§ **WRITTEN EXERCISE 1**:
In the listing below, adjust the coordinates in the answers by adding 10 to every number, and give the stretch from the line containing "Where should I" through the line containing "pyautogui.click(x=654, y=317)" again, requests included. Leave the pictures out of your answer.

I will concede that there seem to be more fat folks in the world these days than when I was young, more than half a century ago. Kids would stare and whisper to each other if they saw a fat lady walking down the street, and I still remember the 400-pounder who sold my family the mobile home that we took to Newfoundland to live in, because he looked so much like the average Wal-Mart shopper does today.

At least half of my closest friends are fat. I myself was a fat guy, all through the 70s and 80s, until a pair of heart attacks and a diabetic seizure convinced me otherwise. But to try building a socio- political movement based on obesity is insane, like basing a movement on acne, or halitosis. And ironically, according to Wikipedia, the founder of the "Fat Acceptance Movement" died of diabetes. I can't think of anyone who actually enjoys being fat or thinks of it as a right.

Instead, I would point out an obvious (once someone thought of it) anthropological fact. Our species' history has largely been the story of narrowly avoiding death by starvation. As hunter-gatherers we did fairly well, but switching over to agriculture—especially involving a single staple crop—was, as author Jared Diamond pointed out years ago (inspiring me to write the novel Pallas), a huge mistake in many ways.

One unintened consequence is that, for the first time in over a million years, since about the middle of the 19th century, we're having to cope with the opposite of starvation, a surplus of food, especially carbohydrates, evolution hasn't had time to help us deal with.

And yet, if there is some sort of epidemic happening here, of fatness, and perhaps even of Type 2 diabetes, the "progressives'" first impulse (as always) has been to blame the victims, hang the guilt around their necks, and try to nag their extra weight off. That's certainly been Michelle Obama's strategy, although she really ought to put her on backside in order before she messes with kids' lunches.

Hey tell me, Michelle, what's the point of saving children's lives, if your idiot husband turns around and bombs them with his drones?

As some have suggested, it might also have something to do with the kind of sugar we use. For centuries, it was sugar derived from cane or beets. Lately, it has mostly come from corn. But as corn is diverted to fuel production we may discover that there is sugar, amd then there is sugar. Coca-Cola, perhaps unwilling to pay higher prices, and weary of seeing folks go to the effort of buying the Mexican version of their product, has announced that they'll soon be using cane sugar again.

Meanwhile, however, the fanatic fatties waddle on: "Studies," they say, thrusting their lower lips forward in a militant political pout, "warn again and again of the dangers of promoting an unrealistic body image. Eighty-one percent of ten-year-old girls say they're afraid of being fat, and forty-seven percent of girls in grades five through twelve say they want to be thinner because of the pictures they see in magazines ... There is nothing wrong with tall, thin women. There is something wrong with changing a beloved children's character's body so that it looks good in a dress that almost nobody looks good in." Once again, the phrase "get a life" comes to mind. Have you even looked at it? It's a cartoon, you simpleton, get over it.

Liberals do so adore arguing over aesthetics and even enforcing them at gunpoint. The phrase "unrealistic body image" sounds imposing and erudite until you consider a couple of facts. How can such a figure be unrealistic if the writer takes time to assuage "tall, thin women"? Given a little artistic exaggeration (which is what distinguishes a cartoon from a portrait) that's what my wife looked like 35 years ago when we first met. It's what my daughter looks like now.

§ **EXERCISE MATERIAL**:
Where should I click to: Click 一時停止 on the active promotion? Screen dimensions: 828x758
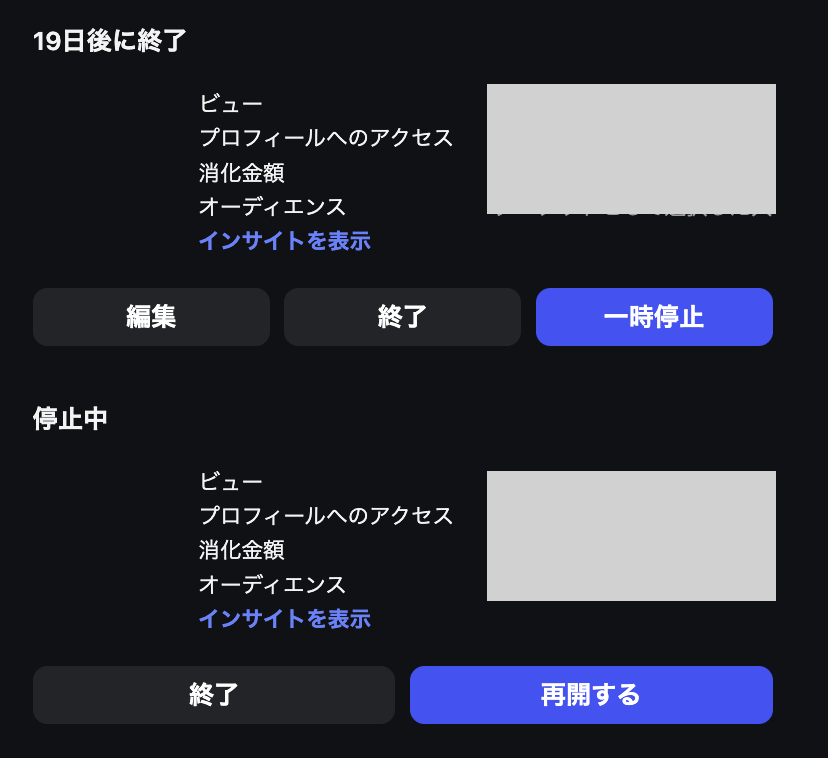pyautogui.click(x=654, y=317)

...

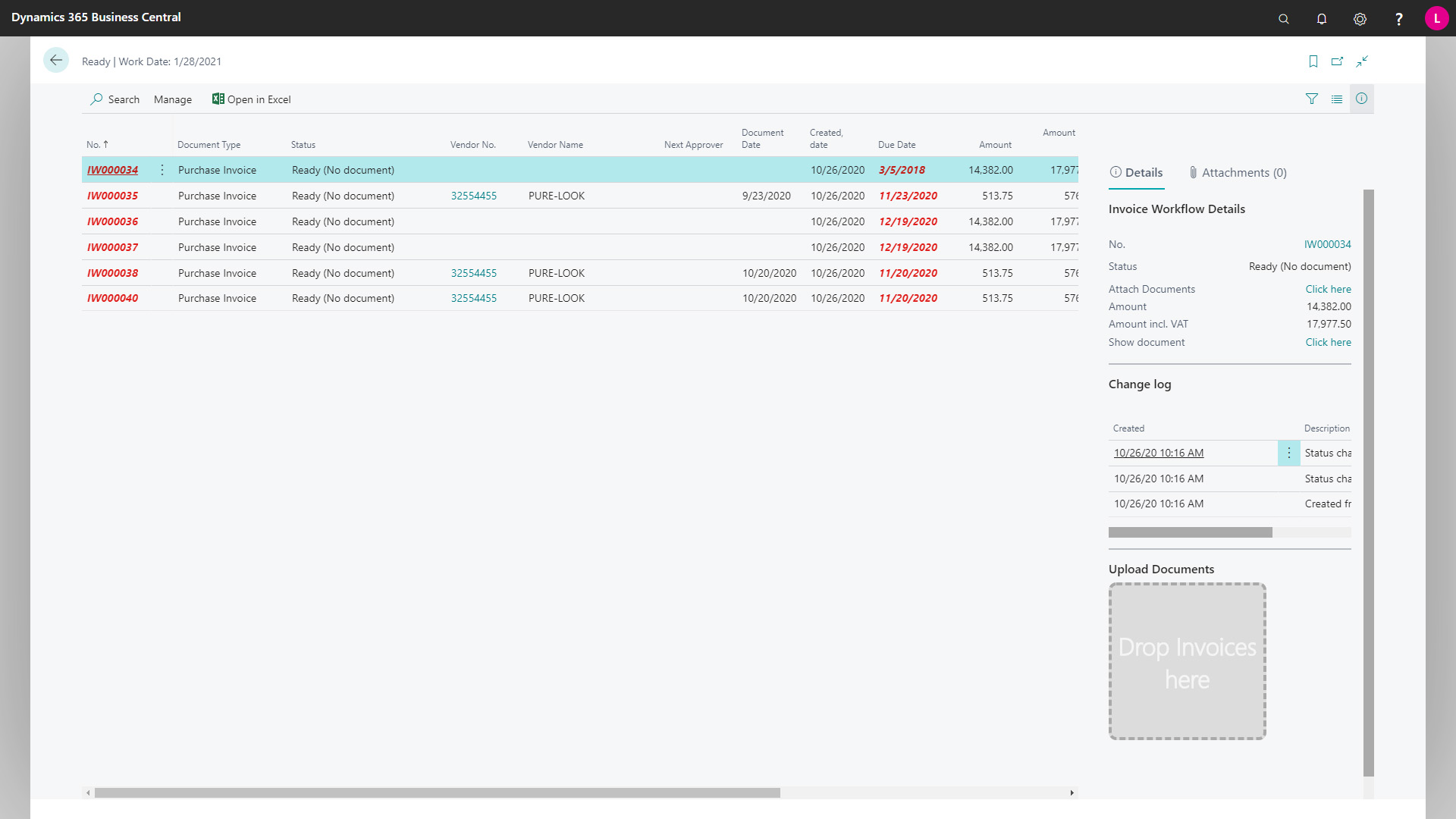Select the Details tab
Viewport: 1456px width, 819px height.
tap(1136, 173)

§ **WRITTEN EXERCISE 2**:
Reproduce the stretch of the essay on obesity from "And yet, if" through "with his drones?", swapping "drones" for "missiles".

§ **EXERCISE OUTPUT 1**:
Where should I click to: Click 一時停止 on the active promotion? Screen dimensions: 828x758
pyautogui.click(x=664, y=327)

§ **EXERCISE OUTPUT 2**:
And yet, if there is some sort of epidemic happening here, of fatness, and perhaps even of Type 2 diabetes, the "progressives'" first impulse (as always) has been to blame the victims, hang the guilt around their necks, and try to nag their extra weight off. That's certainly been Michelle Obama's strategy, although she really ought to put her on backside in order before she messes with kids' lunches.

Hey tell me, Michelle, what's the point of saving children's lives, if your idiot husband turns around and bombs them with his missiles?